## Aim of the exercise
When you reach the line containing "Toggle the ABC label display button" in the records below, start copying exactly, and stop once you have copied the line containing "Given: Click the Niçe".

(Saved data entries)
• • • • • • •

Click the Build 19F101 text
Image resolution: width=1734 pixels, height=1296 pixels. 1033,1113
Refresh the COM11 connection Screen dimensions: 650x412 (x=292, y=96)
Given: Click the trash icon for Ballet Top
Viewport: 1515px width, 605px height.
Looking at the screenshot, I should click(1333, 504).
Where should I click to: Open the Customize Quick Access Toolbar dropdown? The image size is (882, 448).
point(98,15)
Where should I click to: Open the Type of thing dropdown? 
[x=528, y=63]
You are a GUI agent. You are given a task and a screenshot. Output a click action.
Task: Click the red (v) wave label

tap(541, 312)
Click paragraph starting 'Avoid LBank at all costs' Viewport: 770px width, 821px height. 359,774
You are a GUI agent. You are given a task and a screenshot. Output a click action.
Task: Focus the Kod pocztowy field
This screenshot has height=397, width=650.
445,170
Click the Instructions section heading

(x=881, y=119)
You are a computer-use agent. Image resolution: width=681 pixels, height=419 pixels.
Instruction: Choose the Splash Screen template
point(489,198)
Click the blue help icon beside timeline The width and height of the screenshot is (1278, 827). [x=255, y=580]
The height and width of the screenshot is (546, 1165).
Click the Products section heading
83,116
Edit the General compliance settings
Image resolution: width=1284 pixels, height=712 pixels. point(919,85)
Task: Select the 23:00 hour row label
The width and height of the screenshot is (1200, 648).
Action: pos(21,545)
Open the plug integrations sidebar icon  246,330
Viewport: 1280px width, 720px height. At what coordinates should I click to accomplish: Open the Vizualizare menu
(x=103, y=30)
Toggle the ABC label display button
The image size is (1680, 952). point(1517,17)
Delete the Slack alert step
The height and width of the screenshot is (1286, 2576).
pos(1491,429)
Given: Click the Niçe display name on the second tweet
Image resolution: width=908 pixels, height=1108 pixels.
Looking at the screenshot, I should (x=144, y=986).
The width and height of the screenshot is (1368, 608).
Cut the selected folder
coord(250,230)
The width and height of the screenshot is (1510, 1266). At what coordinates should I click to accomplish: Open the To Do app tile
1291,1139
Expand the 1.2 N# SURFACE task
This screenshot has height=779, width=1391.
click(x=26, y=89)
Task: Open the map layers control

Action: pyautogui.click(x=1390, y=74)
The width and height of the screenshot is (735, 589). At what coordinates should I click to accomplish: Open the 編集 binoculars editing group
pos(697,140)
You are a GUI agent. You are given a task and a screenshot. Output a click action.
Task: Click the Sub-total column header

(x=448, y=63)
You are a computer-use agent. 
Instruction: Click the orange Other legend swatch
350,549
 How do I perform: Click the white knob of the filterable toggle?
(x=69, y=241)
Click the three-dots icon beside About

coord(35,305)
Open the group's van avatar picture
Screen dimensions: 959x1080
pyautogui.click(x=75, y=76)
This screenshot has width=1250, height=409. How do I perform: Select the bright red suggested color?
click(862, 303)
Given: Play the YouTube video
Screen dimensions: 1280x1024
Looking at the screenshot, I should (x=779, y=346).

• • • • • • •

## Solution below
Toggle the ABC label display button
The image size is (1680, 952). point(1517,17)
Delete the Slack alert step
The height and width of the screenshot is (1286, 2576).
pos(1491,429)
Given: Click the Niçe display name on the second tweet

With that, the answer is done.